Newcombs-Problem

Newcombs-Problem

William Newcomb von der "University of California's Lawrence Livermore Laboratory" stellte das Problem auf, das durch Robert Nozick 1969 als ein Problem der Entscheidungstheorie untersucht und als Newcombs Problem bekannt wurde.

Inhaltsverzeichnis

Das Problem

Vor Ihnen stehen zwei Boxen. In der ersten, durchsichtigen Box sind immer 1.000 Dollar; in der zweiten Box, die sie nicht einsehen können, liegt entweder eine Million Dollar oder gar nichts. Sie dürfen nun eine Entscheidung treffen:

  • Sie nehmen nur die zweite Box oder
  • Sie nehmen beide Boxen.

Ein allwissendes Wesen hat vorhergesagt, wie sie sich entscheiden werden. Seine Verlässlichkeit bei Voraussagen ist absolut. Sieht dieses Wesen voraus, dass Sie nur die zweite Box nehmen, hat es die Million Dollar in die Box gelegt. Sieht das Wesen dagegen voraus, dass Sie beide Boxen nehmen werden, blieb die zweite Box leer.

Nehmen Sie beide Boxen oder nur die zweite Box?

Da zum Zeitpunkt der Wahl die Entscheidung darüber, ob in der zweiten Box die Million liegt, bereits gefällt ist, könnte man ja beide Boxen nehmen. Entweder liegt die Million darin oder nicht - ändern kann sich jedenfalls die gewonnene Geldsumme nicht mehr.

Eben dieses könnte das Wesen aber vorausgesehen und die zweite Box leer gelassen haben. Danach wäre es doch besser, nur die zweite Box zu nehmen, weil das höhere Wesen dann eben das vorausgesehen hätte und die zweite Box gefüllt wäre.

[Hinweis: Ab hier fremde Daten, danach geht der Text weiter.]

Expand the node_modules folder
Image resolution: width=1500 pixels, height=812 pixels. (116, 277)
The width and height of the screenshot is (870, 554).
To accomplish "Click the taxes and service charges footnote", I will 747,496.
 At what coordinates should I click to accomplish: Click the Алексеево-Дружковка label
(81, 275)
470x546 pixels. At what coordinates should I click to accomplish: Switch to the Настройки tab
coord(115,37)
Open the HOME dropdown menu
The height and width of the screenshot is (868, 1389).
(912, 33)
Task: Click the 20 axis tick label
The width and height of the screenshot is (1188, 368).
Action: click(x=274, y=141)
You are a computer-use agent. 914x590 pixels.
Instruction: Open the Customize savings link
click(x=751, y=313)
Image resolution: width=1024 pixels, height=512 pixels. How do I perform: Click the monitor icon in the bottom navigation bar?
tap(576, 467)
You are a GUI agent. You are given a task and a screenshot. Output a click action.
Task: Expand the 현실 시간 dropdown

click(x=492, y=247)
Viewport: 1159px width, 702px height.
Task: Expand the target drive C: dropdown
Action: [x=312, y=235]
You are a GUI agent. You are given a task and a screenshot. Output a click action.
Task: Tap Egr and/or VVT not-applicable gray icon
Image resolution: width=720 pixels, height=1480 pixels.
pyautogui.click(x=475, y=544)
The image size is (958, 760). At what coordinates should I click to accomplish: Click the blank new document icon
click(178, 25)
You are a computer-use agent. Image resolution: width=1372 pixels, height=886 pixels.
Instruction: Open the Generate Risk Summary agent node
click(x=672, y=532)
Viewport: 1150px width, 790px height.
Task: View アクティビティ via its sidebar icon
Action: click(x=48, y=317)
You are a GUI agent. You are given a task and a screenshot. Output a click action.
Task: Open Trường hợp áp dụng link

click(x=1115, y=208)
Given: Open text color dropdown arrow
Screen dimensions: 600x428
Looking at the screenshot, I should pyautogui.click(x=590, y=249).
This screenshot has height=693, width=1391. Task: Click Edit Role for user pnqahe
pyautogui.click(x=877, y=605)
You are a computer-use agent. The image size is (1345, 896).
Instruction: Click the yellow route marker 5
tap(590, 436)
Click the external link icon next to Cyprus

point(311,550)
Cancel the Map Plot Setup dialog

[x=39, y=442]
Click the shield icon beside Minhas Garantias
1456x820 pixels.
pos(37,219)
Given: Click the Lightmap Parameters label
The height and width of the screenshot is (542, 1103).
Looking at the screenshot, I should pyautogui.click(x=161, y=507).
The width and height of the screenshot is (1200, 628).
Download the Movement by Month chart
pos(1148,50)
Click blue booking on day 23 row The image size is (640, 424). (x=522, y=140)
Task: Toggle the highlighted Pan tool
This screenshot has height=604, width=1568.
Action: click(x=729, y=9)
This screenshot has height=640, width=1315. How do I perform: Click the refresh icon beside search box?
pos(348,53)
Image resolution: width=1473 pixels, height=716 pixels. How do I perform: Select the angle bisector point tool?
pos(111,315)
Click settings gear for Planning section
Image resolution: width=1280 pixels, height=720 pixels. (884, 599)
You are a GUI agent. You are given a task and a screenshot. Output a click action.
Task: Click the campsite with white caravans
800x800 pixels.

Diese Situation ist paradox, denn sie setzt einerseits Willensfreiheit voraus, negiert sie aber andererseits. Wenn vorher bereits feststeht, wie ich wähle, gibt es keine Willensfreiheit. Wenn ich wähle, nachdem das Wesen die Box gefüllt bzw. leergelassen hat, muss entweder die Wahl davon beeinflusst werden - dann gibt es keine Willensfreiheit - oder die Vergangenheit muss gegebenenfalls in Abhängigkeit von der Wahl verändert werden. Erst durch die Wahl (Beobachtung) würde die Füllung der Box hergestellt.

Es gibt eine Reihe von Ansätzen, dieses Problem wahrscheinlichkeitstheoretisch über den Grad der Verlässlichkeit des Wesens zu lösen. Sie scheitern jedoch daran, dass ein allwissendes, die Zukunft vorhersagendes Wesen - das nach Ansicht vieler Experten die Auflösung dieses Paradoxons darstellen werde - unmöglich ist. Außerdem wird das Problem dabei abgewandelt, denn wenn die Verlässlichkeit nicht hundertprozentig ist, werden natürlich die paradoxen Probleme vermieden. Dennoch hat Newcombs Problem Einfluss auf die Betrachtung von Vorhersageproblemen, beispielsweise in der Ökonomie oder Politik, und wird ernsthaft diskutiert.

Newcombs Problem hat Ähnlichkeit mit Parfits Problem.

Verzichtet man auf ein höheres Wesen (analog dem Laplaceschen Dämon), entspricht das Problem dem Gefangenendilemma in dem Fall, dass einer der beiden Gefangenen seine Strategie bereits gewählt hat, das Ergebnis dem anderen aber noch unbekannt ist, der jetzt seine Wahl zu treffen hat.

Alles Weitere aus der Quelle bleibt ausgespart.